Hard Numbers

Hard Numbers on the LA wildfires: From evacuations and deaths to estimated losses and insurance woes. Plus: Inmate firefighters

​Firefighters attempt to extinguish a fire in a home along the Pacific Coast Highway in the Pacific Palisades neighborhood.
Firefighters attempt to extinguish a fire in a home along the Pacific Coast Highway in the Pacific Palisades neighborhood.
USA TODAY NETWORK via Reuters Connect

180,000: At least 180,000 people have been ordered to evacuate and an additional 200,000 face evacuation warnings. At least 10 people have been killed, but the death toll is expected to rise, and 20 people have been arrested on suspicion of looting.

9,000: A whopping 9,000 structures have been damaged or destroyed, including the homes of many notable celebrities, such as Paris Hilton, Billy Crystal, Adam Brody, and Eugene Levy.
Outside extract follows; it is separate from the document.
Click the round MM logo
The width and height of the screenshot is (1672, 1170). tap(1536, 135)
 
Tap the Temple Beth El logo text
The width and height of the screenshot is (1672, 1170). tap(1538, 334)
10 billion: Preliminary insurance estimates suggest losses to the tune of $10 billion. The average home price in the Palisades area is $3.5 million and $1.25 million in the region affected by the Eaton fire. The economic loss estimate could be as high as $57 billion for the region.

30,000: In March 2024, State Farm informed 30,000 policyholders across California that it would not renew their insurance because they lived in areas that “present the most substantial wildfire or fire following earthquake hazards.” This included many homes in the Westside region of Los Angeles, as well as 1,600 policyholders in Pacific Palisades. Both State Farm and Allstate had already stopped issuing home insurance policies to new customers in the statein 2023. Smaller insurers may fill some gaps, however, with independent home insurer Mercury Insurance announcing Tuesday that it would write new home insurance policies in the town of Paradise, which was destroyed by the Camp Fire in 2018.

0.16: Thirty percent of firefighters in California are prison inmates who earn between $0.16 to $0.74 an hour or a maximum day rate of $5.80 to $10.24, plus a $4 daily food budget. They are tasked with cutting underbrush and vegetation to starve fires of fuel. While the inmates are volunteers, their ultra-low-wage labor is permitted under the 13th Amendment to the US Constitution, which reads, “Neither slavery nor involuntary servitude, except as a punishment for crime whereof the party shall have been duly convicted, shall exist within the United States, or any place subject to their jurisdiction.”